**Extracted records**:
##############################

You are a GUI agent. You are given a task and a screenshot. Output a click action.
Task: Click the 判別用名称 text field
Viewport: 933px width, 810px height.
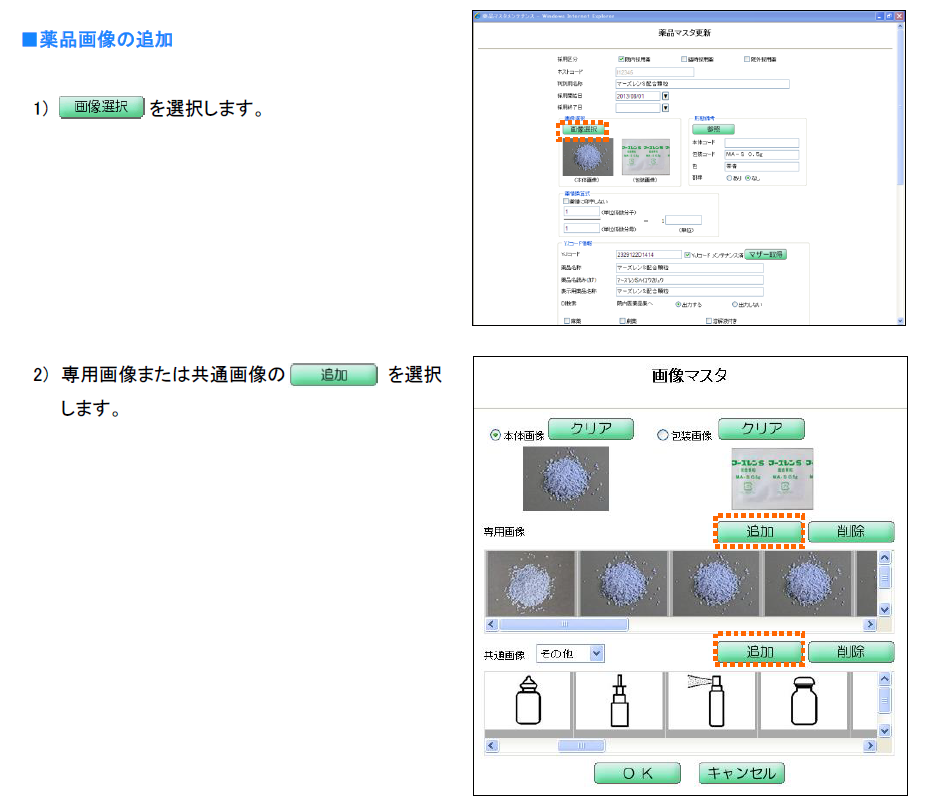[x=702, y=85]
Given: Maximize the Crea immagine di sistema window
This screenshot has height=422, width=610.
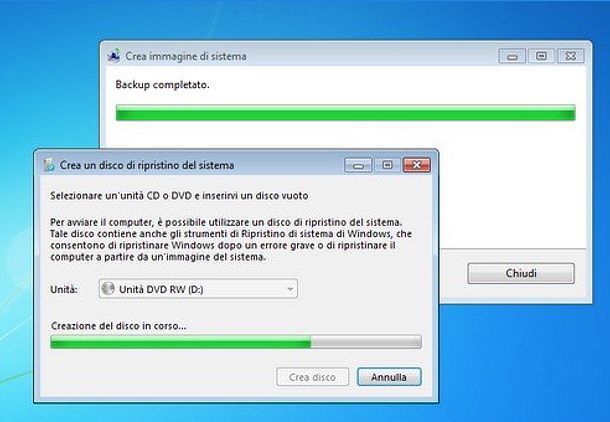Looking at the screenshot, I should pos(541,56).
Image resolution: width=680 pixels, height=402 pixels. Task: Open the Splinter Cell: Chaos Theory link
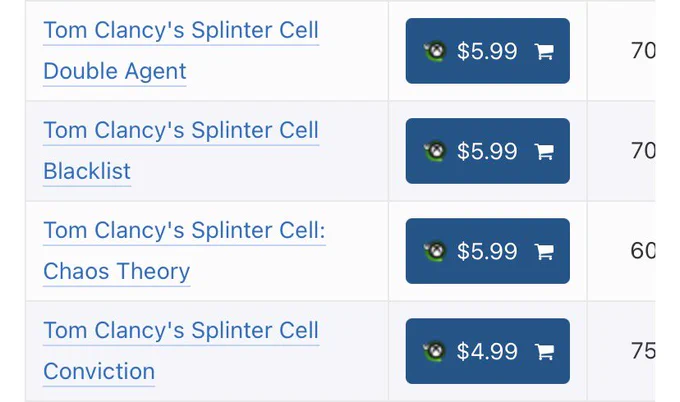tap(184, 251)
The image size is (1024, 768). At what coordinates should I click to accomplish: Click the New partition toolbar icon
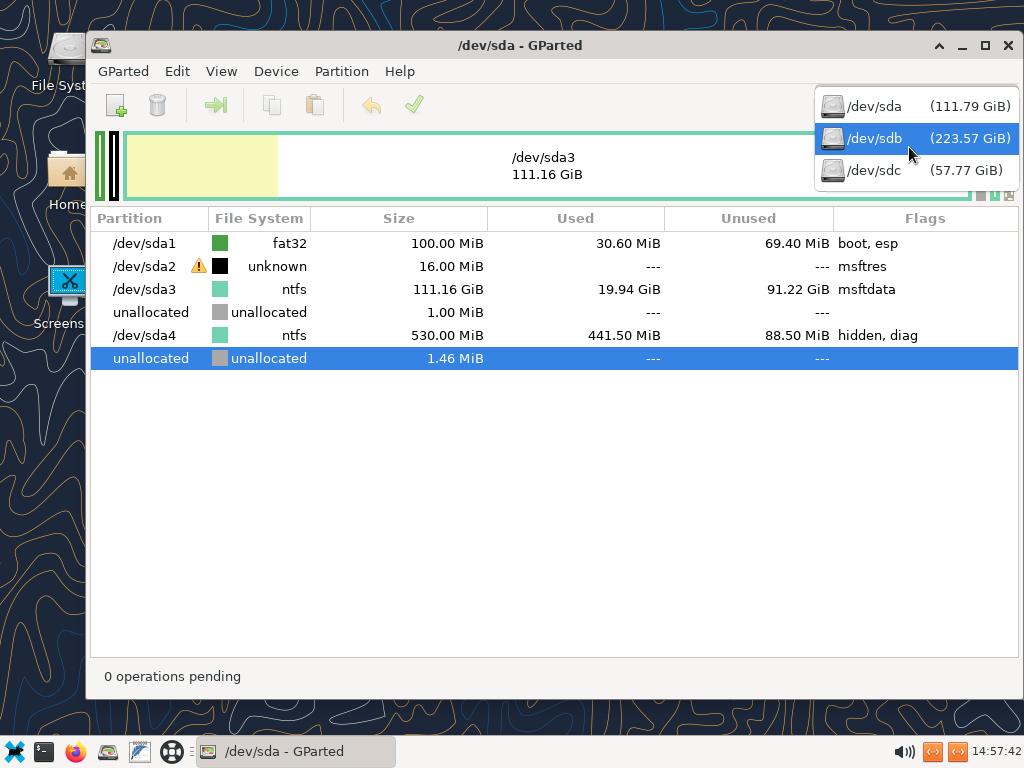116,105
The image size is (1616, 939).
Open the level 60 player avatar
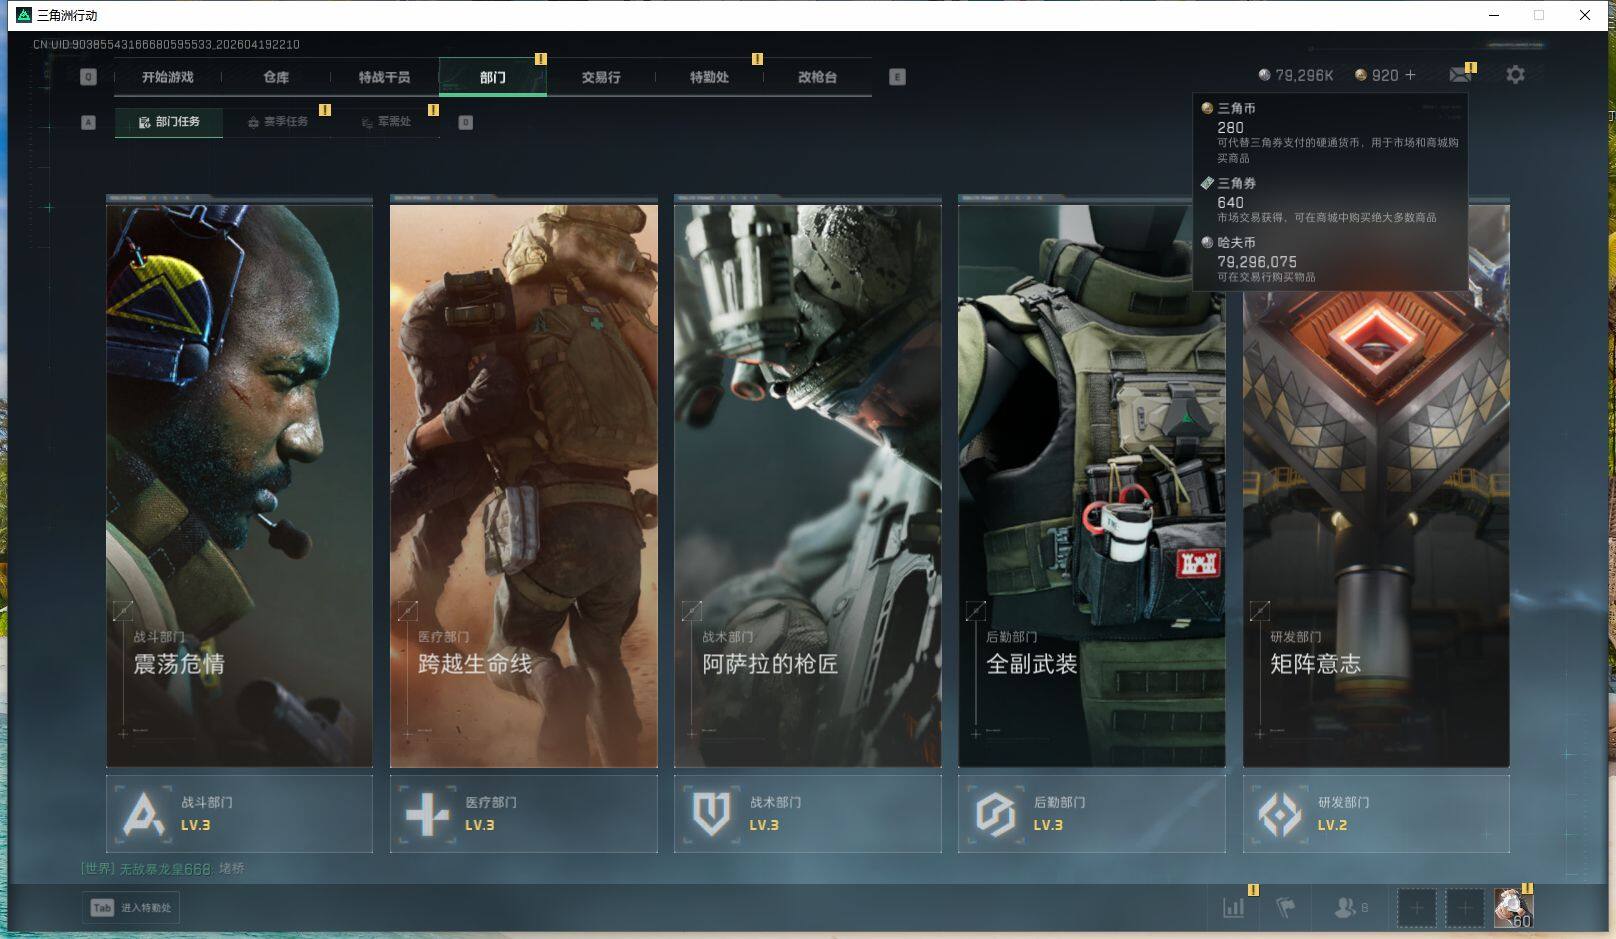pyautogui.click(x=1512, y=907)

##############################

**Exercise brief**: Set every entry down again word for word, but not the pictures.

**Exercise answer**:
You are a GUI agent. You are given a task and a screenshot. Output a click action.
Task: Click the 判別用名称 text field
Viewport: 933px width, 810px height.
[x=702, y=85]
Given: Maximize the Crea immagine di sistema window
This screenshot has height=422, width=610.
Looking at the screenshot, I should pos(541,56).
Image resolution: width=680 pixels, height=402 pixels. Task: Open the Splinter Cell: Chaos Theory link
tap(184, 251)
The image size is (1024, 768). At what coordinates should I click to accomplish: Click the New partition toolbar icon
116,105
The image size is (1616, 939).
Open the level 60 player avatar
pyautogui.click(x=1512, y=907)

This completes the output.